Doctors have for the first time tested a powerful gene-editing technique in people with cancer.
The test, meant to assess only safety, was the first step toward the ultimate goal of editing genes to help a patient’s own immune system to attack cancer. The editing was done by the DNA-snipping tool Crispr.
The procedure was feasible and safe, early results indicate, but whether it is fighting the disease is unclear. Only three patients have been treated so far, and the longest follow-up is nine months. All three patients are in their 60s, with very advanced cancers that had progressed despite standard treatments like surgery, radiation and chemotherapy.
“The good news is that all of them are alive,” said Dr. Edward A. Stadtmauer, the section chief of hematologic malignancies at the University of Pennsylvania Abramson Cancer Center. He added, “The best response we’ve seen so far is stabilization of their disease.”
The research was paid for by the Parker Institute for Cancer Immunotherapy and the company Tmunity. Some members of the research team, but not Dr. Stadtmauer, are equity holders in Tmunity, as is the University of Pennsylvania.
The findings have not yet been published in a medical journal, but will be presented next month at a meeting of the American Society of Hematology, and posted online on Wednesday.
“This is really just the beginning of a whole next generation of treatments,” Dr. Stadtmauer said in an interview.
Researchers hope to use Crispr to treat a number of genetic diseases, and it has already been used experimentally to treat sickle-cell anemia.
Two patients in Dr. Stadtmauer’s study have a blood cancer, multiple myeloma, and the third has a sarcoma, a rare cancer of connective tissue.
The study did not turn Crispr loose inside their bodies. The technology is relatively new, and some researchers fear that it could somehow edit the wrong gene. Instead, doctors removed T-cells, the soldiers of the immune system, from the patients’ blood, and used Crispr to delete three genes that might interfere with the cells’ ability to fight cancer or cause side effects in the patients.
Next, the researchers used a virus to arm the T-cells with what Dr. Stadtmauer called a warhead, which would direct the cells to attack a target called NY-ESO-1, a protein found on cancer cells but rarely on normal tissue. Then, after processing the cells to remove any traces of Crispr, the research team infused the cells — 100 million of them — back into the patients.
“Once we infused these cells, there was anywhere from a 10,000-fold to 100,000-fold increase in the amount of cells growing in the patients, which is exactly what we hoped for,” Dr. Stadtmauer said.
There were no ill effects, he said, and the cells did not die off.
“It’s good to have these cells hanging around doing serial surveillance for tumor,” he said. “We’re happy that up to nine months later we’re still seeing the cells.”
But are the cells fighting cancer? Dr. Stadtmauer said his team was tackling that question now, by mixing altered cells from the patients with cancer cells in petri dishes in the lab, to see if the T-cells kill the malignant ones. He said he expected to have the answer in a month.

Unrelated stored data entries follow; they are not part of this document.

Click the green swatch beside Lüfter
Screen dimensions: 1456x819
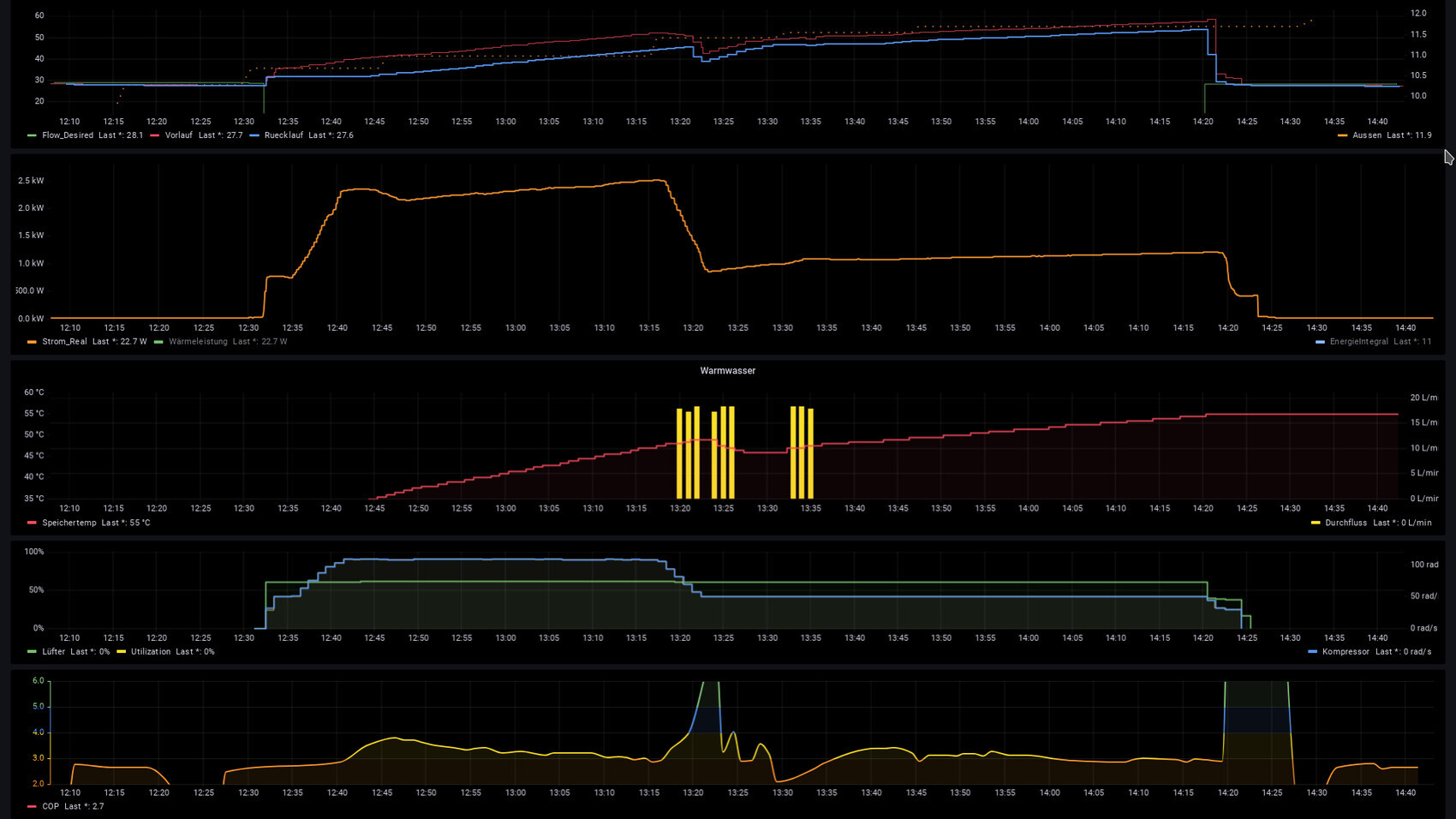click(x=32, y=652)
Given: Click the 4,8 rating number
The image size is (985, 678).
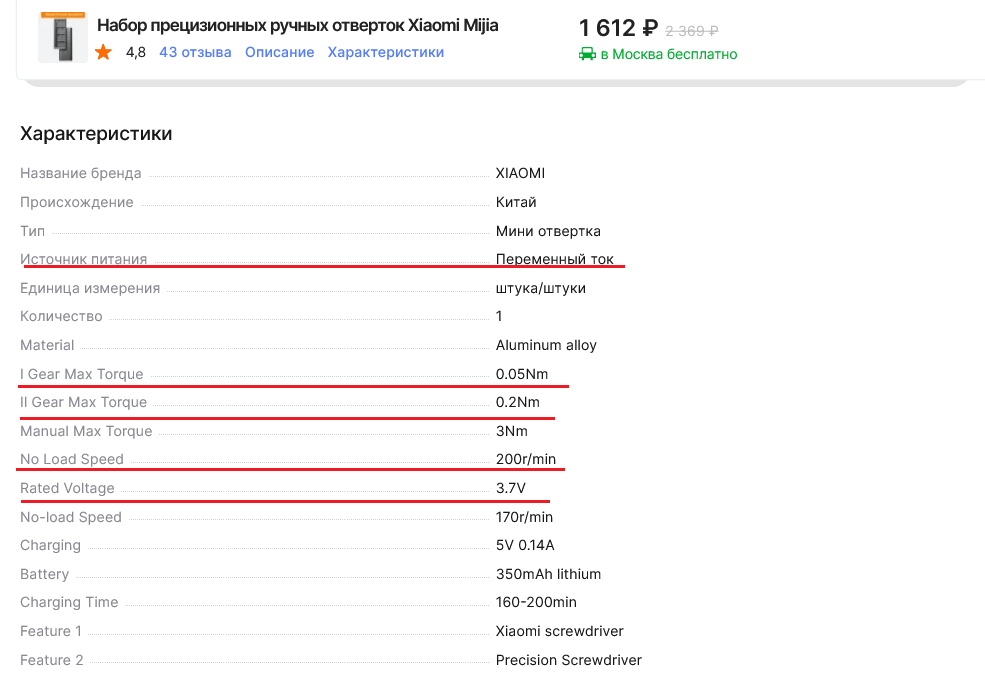Looking at the screenshot, I should pyautogui.click(x=135, y=52).
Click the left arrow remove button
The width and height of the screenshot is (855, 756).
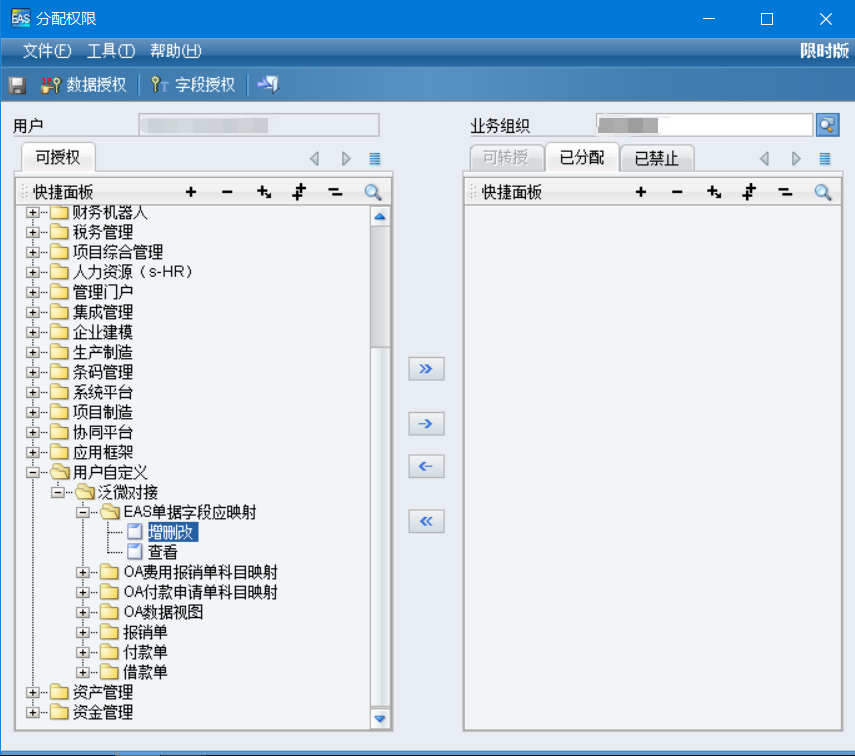[425, 464]
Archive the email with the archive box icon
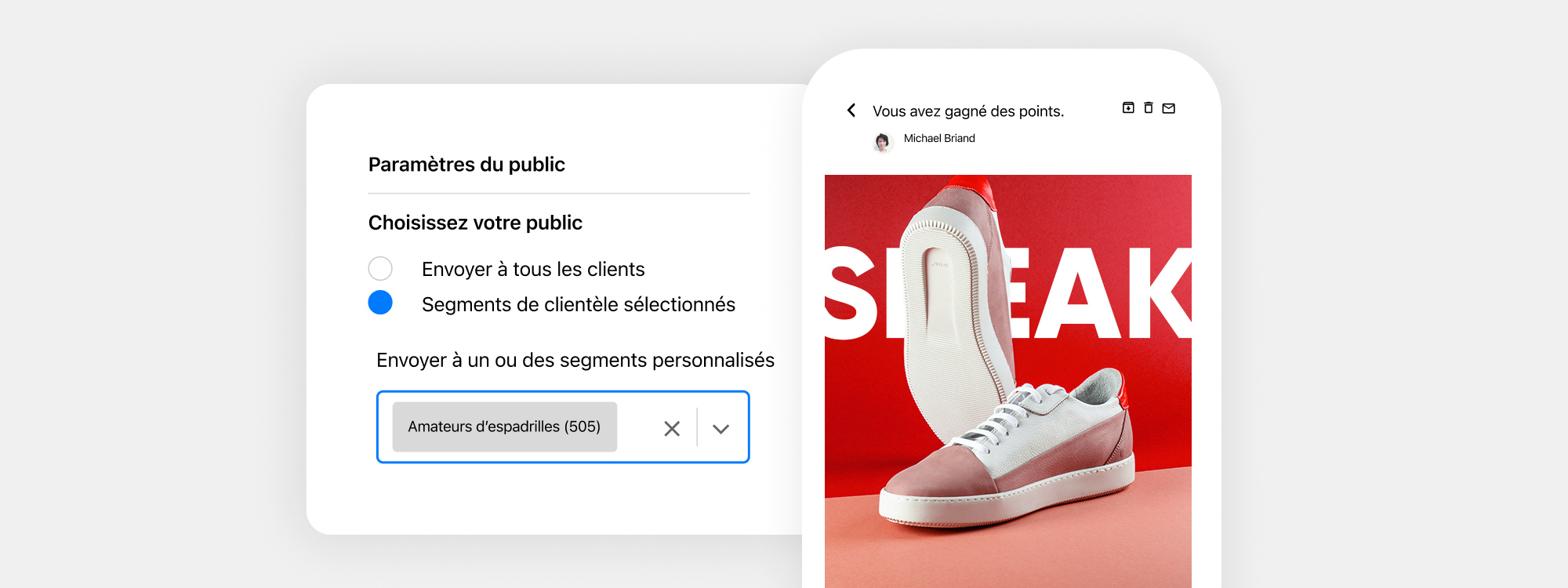The width and height of the screenshot is (1568, 588). coord(1128,107)
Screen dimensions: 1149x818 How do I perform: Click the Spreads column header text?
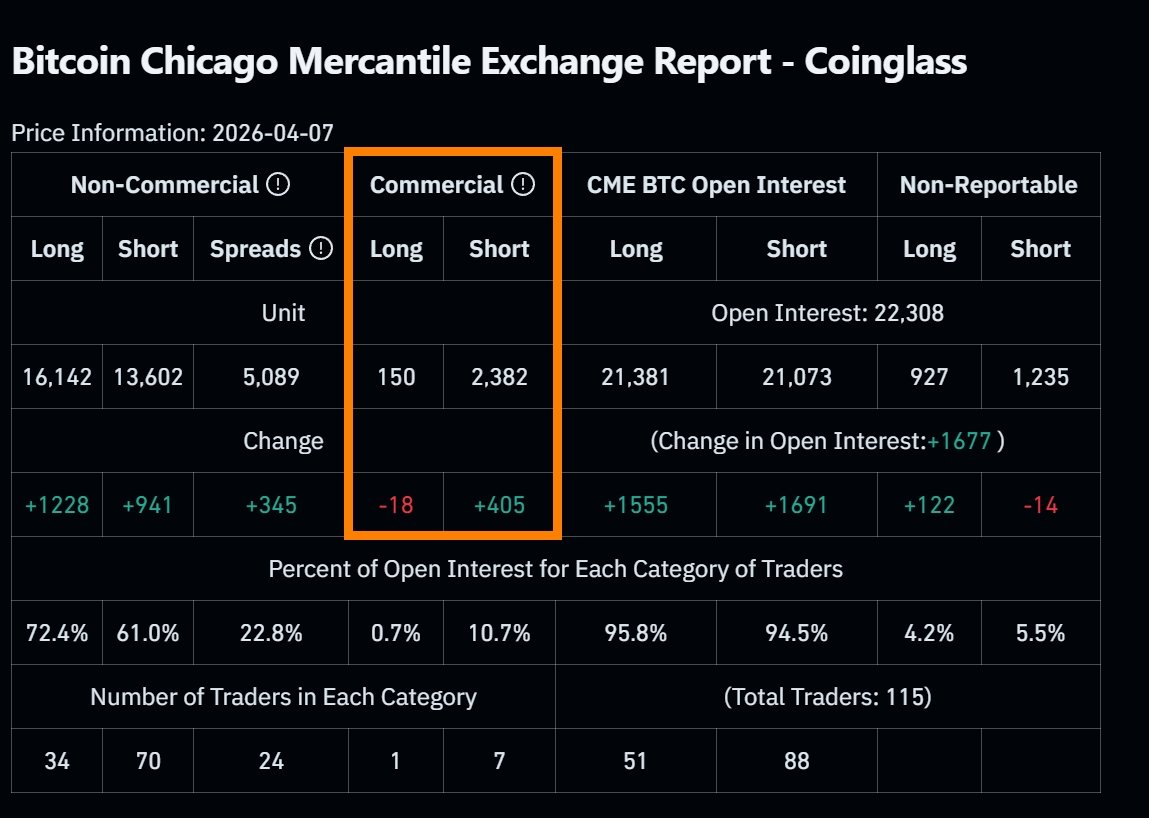[x=255, y=249]
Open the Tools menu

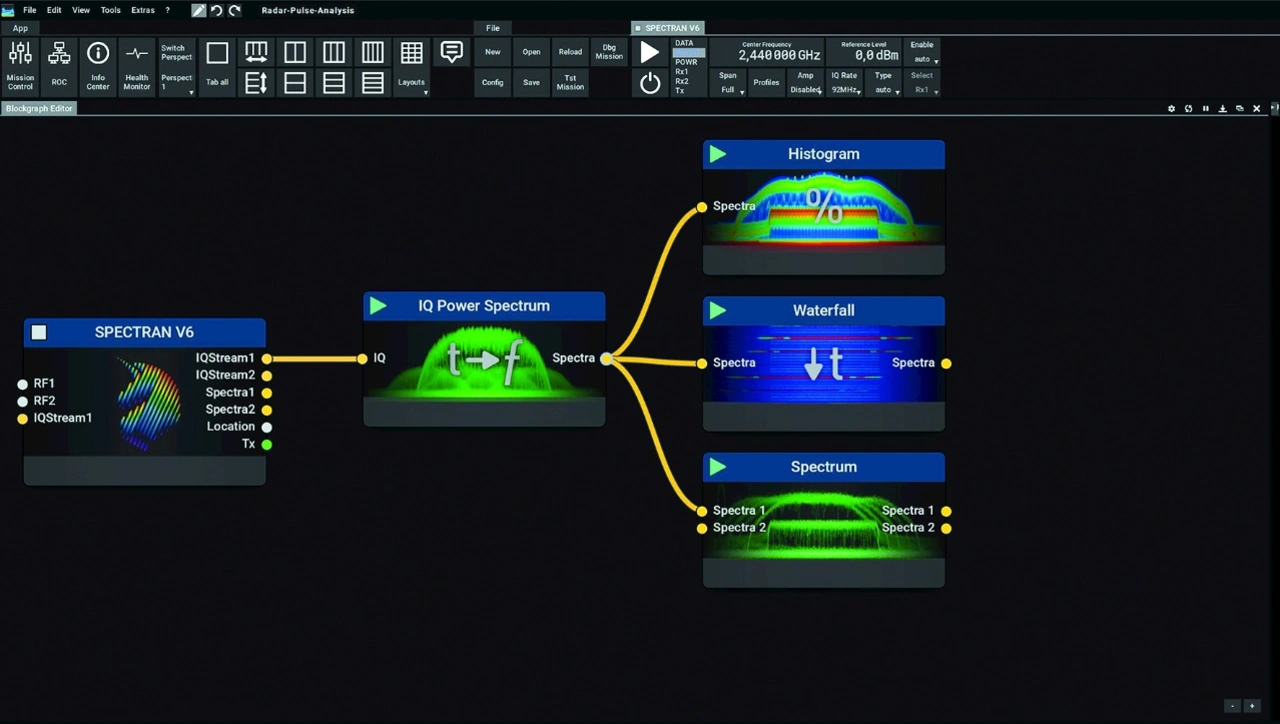coord(110,10)
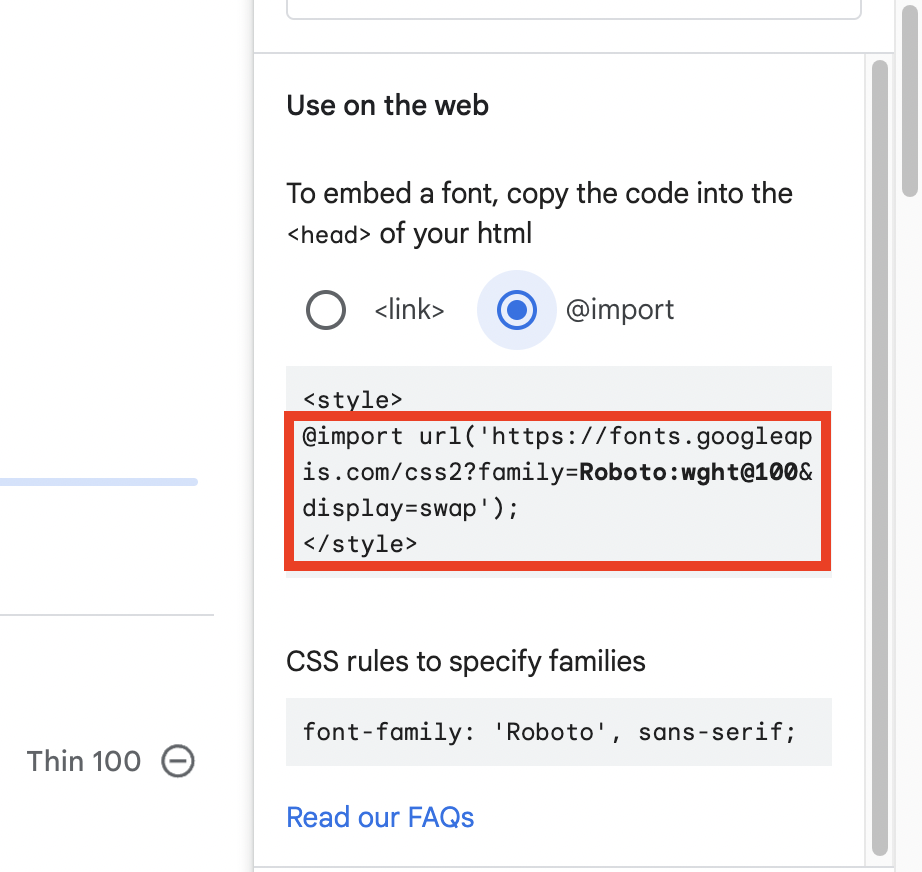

The next phases of the study, involving more patients, will give the scientists a better sense of whether the treatment is working. If it is not, Dr. Stadtmauer said, the researchers can try to identify different targets and deploy other warheads.
“It really just opens up a whole world of this type of manipulation of cells to be directed to whatever the imagination can think of,” he said.
Before the end of the year, he said, more patients will be receiving Crispr-treated cells for leukemia.
The work builds on earlier research at the University of Pennsylvania, led by Dr. Carl June, who was also part of the team conducting the new Crispr research. The earlier work developed CAR-T cells, which wiped out leukemia in a critically ill child, Emily Whitehead, in 2012 and became the first therapy using genetically altered cells to be approved by the Food and Drug Administration for leukemia and lymphoma, in 2017.
Dr. Stadtmauer called the results of that treatment “amazing,” but said it had limitations that the new Crispr work is trying to overcome.
“Even in the best case scenario with leukemia, 80 percent respond, and two thirds of those are doing well,” he said. “With lymphoma, half respond, and half of those do well. So there is still more to be done to improve this approach.”